FCHAO Working principle and characteristics of photovoltaic inverter

Working Principle and Characteristics of Photovoltaic Inverter

Inverter working principle

The core of the inverter is the inverter switch circuit, referred to as the inverter circuit. The circuit through the power electronic switch on and off, to complete the inverter function.


1. High efficiency is required

Due to the high price of solar cells, in order to maximize the use of solar cells, improve the efficiency of the system, we must try to improve the efficiency of the inverter.

2. High reliability is required

At present, photovoltaic power station system is mainly used in remote areas, and many power stations are unattended and maintained, which requires the inverter to have a reasonable circuit structure, strict selection of components, and requires the inverter to have a variety of protection functions, such as: input DC polarity reverse protection, AC output short-circuit protection, overheating, overload protection, etc..

3. the input voltage is required to have a wide range of adaptation

Because the terminal voltage of the solar cell changes with the load and sunshine intensity. In particular, when the battery is aging, its terminal voltage varies widely, such as the 12V battery, its terminal voltage may vary between 10V and 16V, which requires the inverter to ensure normal operation within a larger DC input voltage range.

Photovoltaic Inverter Classification

There are many ways to classify inverters, such as: according to the phase number of the output AC voltage of the inverter, it can be divided into single-phase inverter and three-phase inverter; According to the different types of semiconductor devices used by the inverter, it can be divided into transistor inverter, thyristor inverter and switch-off thyristor inverter. According to the different circuit principles of inverters, they can also be divided into self-excited oscillation type inverters, step wave stacking type inverters and pulse width modulation type inverters. According to the application in grid-connected system or off-grid system can be divided into grid-connected inverter and off-grid inverter. In order to make it easy for photoelectric users to choose inverter, the inverter is only classified by different application occasions.

1. Centralized inverter

Concentration is several parallel photovoltaic inverter technology group of string is connected to the same concentration of inverter dc input, the use of the general power three-phase IGB T power module, the use of smaller power field effect transistor, at the same time using DSP conversion controller to improve the quality of the output power, making it very close to the sine wave current, Generally used in large photovoltaic power stations (& GT; 10kW) system. The biggest characteristic is the high power and low cost of the system. However, because the output voltage and current of different photovoltaic arrays are often not completely matched (especially when the photovoltaic arrays are partially blocked due to cloudy, shady trees, stains and other reasons), the centralized inverter mode will lead to the reduction of the efficiency of the inverter process and the decline of power consumption. At the same time, the power generation reliability of the whole photovoltaic system is affected by the bad working state of a certain photovoltaic cell group. The latest research direction is to use space vector modulation control and develop a new inverter topology connection to obtain high efficiency under partial load.

2. Group series inverter

Cluster inverter is based on the modular concept, each pv cluster (1-5kW) through an inverter, at the DC end has the maximum power peak tracking, at the AC end parallel grid, has become the most popular inverter in the international market.

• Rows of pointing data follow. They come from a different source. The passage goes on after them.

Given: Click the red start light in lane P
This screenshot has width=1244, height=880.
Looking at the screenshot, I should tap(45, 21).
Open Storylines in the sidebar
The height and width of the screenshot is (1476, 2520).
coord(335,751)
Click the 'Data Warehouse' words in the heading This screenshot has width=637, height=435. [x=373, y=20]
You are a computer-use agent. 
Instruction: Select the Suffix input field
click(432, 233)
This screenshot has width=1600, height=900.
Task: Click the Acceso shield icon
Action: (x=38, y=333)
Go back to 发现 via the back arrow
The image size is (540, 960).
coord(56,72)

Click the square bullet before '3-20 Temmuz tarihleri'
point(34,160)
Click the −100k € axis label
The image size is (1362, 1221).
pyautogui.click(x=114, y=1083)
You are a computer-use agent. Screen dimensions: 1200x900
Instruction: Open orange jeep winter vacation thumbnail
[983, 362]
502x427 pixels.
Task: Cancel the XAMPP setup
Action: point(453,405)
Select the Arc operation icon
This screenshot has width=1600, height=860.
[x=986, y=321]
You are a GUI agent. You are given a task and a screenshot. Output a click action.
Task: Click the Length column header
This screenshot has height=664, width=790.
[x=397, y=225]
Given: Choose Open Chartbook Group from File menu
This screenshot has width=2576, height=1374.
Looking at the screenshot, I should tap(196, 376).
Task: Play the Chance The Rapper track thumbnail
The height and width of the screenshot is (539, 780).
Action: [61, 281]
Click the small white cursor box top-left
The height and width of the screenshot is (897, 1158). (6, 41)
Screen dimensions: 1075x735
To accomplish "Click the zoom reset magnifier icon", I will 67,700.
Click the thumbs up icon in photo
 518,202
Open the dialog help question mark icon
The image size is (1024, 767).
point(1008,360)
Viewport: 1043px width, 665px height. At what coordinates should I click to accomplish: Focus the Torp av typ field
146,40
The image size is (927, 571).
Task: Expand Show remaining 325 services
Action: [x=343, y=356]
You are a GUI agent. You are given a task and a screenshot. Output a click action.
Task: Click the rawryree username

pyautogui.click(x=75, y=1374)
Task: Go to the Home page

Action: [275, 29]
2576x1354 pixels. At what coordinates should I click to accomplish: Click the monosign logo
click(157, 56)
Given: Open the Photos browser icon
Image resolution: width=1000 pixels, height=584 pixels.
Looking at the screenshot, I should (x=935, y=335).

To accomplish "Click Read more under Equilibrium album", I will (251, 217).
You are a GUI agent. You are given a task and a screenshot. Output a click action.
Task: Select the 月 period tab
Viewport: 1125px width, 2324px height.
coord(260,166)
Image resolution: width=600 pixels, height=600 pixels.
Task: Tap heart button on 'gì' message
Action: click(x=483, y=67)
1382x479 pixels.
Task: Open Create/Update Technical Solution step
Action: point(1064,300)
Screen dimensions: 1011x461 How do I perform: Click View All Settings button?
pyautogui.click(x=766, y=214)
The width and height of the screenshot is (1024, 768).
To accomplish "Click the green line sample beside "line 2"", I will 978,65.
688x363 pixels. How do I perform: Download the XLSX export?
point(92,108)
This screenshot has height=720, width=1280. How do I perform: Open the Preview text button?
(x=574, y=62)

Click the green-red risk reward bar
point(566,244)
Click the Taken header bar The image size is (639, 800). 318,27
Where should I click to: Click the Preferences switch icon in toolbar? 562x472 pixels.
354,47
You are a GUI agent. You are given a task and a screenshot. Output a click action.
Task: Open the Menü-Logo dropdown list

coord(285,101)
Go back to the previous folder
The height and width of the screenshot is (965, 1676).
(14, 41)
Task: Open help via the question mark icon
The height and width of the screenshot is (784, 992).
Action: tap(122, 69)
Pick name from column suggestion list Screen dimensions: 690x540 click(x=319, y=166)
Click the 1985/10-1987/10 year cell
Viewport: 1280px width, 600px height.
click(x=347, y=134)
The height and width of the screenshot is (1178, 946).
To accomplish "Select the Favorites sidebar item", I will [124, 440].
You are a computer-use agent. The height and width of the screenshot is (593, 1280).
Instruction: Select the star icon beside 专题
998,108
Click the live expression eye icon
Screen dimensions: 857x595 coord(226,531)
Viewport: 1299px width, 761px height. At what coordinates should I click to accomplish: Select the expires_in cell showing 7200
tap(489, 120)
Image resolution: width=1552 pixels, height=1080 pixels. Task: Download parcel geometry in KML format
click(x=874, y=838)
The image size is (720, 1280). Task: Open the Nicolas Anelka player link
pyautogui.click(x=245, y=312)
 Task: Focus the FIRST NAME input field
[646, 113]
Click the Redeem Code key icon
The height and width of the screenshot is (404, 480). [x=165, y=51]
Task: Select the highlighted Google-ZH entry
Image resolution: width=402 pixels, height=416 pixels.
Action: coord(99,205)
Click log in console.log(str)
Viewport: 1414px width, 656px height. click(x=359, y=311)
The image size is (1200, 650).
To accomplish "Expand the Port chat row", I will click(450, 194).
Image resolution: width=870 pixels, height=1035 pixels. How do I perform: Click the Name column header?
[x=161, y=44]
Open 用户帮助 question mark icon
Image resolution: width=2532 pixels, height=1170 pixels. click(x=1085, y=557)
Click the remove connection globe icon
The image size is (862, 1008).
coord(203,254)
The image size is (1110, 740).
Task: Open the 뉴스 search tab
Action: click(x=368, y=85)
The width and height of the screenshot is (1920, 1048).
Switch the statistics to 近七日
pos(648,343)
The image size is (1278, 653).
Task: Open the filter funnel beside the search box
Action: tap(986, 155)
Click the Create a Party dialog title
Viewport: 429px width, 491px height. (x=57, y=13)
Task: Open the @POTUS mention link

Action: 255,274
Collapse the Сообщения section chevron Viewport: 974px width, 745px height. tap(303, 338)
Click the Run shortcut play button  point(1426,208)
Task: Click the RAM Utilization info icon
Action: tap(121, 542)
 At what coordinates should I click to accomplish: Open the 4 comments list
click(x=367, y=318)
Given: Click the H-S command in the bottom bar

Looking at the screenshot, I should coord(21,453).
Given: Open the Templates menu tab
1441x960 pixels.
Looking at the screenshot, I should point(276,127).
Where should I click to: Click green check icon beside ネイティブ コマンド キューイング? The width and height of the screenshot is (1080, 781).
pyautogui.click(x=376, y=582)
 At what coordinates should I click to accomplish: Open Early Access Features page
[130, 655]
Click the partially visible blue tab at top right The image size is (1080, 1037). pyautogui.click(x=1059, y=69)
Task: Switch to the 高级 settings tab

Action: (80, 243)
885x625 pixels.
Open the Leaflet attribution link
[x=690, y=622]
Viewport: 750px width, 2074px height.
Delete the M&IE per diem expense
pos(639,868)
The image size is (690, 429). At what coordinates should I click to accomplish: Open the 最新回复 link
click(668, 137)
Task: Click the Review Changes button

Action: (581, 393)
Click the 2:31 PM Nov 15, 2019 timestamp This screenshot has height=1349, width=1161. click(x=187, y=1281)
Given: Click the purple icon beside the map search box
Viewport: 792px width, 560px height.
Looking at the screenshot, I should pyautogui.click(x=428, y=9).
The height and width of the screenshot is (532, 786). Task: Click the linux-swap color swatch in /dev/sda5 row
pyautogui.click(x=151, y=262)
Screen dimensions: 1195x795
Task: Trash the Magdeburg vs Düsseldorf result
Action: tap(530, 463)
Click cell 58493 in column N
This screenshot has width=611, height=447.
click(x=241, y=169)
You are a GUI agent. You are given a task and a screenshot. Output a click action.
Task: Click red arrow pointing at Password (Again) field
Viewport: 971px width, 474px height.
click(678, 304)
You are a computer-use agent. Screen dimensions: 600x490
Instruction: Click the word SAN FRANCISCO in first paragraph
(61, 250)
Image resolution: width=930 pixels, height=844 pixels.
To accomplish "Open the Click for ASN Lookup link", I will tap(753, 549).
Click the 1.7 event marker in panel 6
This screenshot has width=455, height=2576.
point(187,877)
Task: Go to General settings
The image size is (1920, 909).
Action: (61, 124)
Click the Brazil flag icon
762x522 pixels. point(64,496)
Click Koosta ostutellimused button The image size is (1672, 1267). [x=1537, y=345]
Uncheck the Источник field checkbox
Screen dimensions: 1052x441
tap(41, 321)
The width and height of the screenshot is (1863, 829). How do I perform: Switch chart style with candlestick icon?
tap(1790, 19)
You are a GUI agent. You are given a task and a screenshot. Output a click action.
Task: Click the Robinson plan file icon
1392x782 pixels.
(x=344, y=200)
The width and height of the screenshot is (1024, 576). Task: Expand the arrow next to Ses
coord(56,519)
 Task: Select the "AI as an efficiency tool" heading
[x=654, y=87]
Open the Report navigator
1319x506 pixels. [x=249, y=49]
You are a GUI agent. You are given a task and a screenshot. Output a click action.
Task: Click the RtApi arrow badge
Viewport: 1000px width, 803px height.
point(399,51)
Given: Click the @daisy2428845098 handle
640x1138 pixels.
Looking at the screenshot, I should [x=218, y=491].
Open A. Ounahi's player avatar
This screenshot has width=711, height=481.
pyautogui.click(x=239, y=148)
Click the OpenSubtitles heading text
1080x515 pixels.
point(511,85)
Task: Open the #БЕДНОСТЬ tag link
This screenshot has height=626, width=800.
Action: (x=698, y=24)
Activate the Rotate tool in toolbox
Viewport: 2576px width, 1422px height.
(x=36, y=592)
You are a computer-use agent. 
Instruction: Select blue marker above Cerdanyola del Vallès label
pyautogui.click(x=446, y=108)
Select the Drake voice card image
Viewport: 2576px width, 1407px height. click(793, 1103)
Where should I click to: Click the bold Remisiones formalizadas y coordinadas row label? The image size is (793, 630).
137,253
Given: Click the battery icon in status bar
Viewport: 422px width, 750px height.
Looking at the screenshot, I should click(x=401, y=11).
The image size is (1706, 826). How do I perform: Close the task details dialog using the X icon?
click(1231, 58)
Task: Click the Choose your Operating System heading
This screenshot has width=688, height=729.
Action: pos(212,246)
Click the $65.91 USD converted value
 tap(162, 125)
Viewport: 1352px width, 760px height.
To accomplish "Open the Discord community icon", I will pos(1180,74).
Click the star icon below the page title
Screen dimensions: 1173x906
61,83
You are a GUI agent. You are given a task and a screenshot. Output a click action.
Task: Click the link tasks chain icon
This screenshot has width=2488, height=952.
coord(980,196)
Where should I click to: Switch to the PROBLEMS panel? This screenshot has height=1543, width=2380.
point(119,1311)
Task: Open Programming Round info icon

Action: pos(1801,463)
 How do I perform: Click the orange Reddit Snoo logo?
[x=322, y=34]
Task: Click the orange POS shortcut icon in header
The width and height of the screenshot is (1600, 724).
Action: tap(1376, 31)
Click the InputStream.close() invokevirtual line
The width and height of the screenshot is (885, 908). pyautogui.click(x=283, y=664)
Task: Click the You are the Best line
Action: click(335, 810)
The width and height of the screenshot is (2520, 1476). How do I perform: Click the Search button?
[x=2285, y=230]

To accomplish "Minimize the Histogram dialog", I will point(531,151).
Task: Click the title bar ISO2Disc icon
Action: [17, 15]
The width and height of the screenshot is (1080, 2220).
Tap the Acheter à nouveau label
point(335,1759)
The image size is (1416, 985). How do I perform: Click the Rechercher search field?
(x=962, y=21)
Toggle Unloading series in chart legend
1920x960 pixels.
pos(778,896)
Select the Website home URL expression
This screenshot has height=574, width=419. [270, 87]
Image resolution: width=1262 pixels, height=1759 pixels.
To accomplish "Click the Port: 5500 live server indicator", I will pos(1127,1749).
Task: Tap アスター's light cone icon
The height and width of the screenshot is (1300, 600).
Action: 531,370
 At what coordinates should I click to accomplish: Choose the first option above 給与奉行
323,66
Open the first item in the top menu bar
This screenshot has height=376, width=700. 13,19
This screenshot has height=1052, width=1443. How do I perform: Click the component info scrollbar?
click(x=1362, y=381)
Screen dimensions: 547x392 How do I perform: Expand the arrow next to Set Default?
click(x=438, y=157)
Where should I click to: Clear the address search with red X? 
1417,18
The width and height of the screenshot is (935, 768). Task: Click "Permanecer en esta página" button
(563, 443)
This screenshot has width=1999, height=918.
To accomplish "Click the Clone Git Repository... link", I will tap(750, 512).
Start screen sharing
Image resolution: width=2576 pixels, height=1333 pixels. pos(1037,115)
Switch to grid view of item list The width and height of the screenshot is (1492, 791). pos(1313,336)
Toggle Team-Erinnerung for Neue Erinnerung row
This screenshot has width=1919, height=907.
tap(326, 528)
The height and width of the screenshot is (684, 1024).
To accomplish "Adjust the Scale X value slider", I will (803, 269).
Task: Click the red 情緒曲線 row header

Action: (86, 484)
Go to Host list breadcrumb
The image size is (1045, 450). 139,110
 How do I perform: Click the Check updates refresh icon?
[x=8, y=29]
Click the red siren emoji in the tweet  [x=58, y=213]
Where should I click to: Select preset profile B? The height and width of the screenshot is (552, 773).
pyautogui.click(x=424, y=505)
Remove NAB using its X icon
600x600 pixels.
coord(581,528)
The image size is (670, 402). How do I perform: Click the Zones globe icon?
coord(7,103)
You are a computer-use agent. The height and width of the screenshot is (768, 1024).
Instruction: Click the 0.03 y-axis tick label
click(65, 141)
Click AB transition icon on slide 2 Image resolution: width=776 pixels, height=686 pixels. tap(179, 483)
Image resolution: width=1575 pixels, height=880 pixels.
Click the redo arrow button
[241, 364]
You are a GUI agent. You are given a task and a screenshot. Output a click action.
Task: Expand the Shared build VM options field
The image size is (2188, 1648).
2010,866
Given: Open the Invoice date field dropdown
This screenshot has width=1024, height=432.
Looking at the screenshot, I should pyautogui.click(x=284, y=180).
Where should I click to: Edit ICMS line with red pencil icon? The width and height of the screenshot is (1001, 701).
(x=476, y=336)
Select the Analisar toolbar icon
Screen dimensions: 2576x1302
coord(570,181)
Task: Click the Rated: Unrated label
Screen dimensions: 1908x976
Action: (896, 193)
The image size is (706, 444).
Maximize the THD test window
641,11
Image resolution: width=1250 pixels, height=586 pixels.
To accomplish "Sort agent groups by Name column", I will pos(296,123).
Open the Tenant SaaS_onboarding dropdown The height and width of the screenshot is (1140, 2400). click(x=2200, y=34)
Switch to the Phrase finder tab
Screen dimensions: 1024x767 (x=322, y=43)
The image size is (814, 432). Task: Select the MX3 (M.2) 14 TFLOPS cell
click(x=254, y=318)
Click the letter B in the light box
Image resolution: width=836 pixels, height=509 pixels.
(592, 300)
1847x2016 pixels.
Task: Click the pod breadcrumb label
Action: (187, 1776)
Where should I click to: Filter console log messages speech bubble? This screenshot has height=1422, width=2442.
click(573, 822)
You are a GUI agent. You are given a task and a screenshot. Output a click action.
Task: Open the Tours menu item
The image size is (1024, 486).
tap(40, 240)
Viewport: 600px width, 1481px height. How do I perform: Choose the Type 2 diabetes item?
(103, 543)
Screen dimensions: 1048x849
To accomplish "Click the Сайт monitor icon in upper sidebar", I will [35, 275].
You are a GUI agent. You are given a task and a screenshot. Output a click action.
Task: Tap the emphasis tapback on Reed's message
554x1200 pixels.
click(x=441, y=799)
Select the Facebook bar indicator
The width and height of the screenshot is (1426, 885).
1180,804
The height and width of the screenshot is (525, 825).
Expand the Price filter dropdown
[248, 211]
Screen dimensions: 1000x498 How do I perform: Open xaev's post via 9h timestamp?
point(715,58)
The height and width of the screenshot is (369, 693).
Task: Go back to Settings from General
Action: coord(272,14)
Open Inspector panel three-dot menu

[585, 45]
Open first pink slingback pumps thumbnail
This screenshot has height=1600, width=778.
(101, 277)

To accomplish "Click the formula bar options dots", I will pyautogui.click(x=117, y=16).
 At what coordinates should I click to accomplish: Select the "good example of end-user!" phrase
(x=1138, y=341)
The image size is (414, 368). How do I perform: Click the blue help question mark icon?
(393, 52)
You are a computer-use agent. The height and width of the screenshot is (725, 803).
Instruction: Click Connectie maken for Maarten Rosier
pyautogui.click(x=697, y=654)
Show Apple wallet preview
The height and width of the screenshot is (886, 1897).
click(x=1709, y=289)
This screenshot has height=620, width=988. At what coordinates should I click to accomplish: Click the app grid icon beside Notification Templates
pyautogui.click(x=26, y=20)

Many large photovoltaic power plants use cluster inverters. The advantage is that it is not affected by module difference and shadow between groups, and at the same time it reduces the mismatch between the best working point of photovoltaic modules and the inverter, thus increasing the power generation. These technological advantages not only reduce the cost of the system, but also increase the reliability of the system. At the same time, the concept of “master-slave” is introduced between the series, so that the system can not make a single inverter work in a single series of electric energy, several photovoltaic series connected together, so that one or more of them work, so as to produce more electric energy.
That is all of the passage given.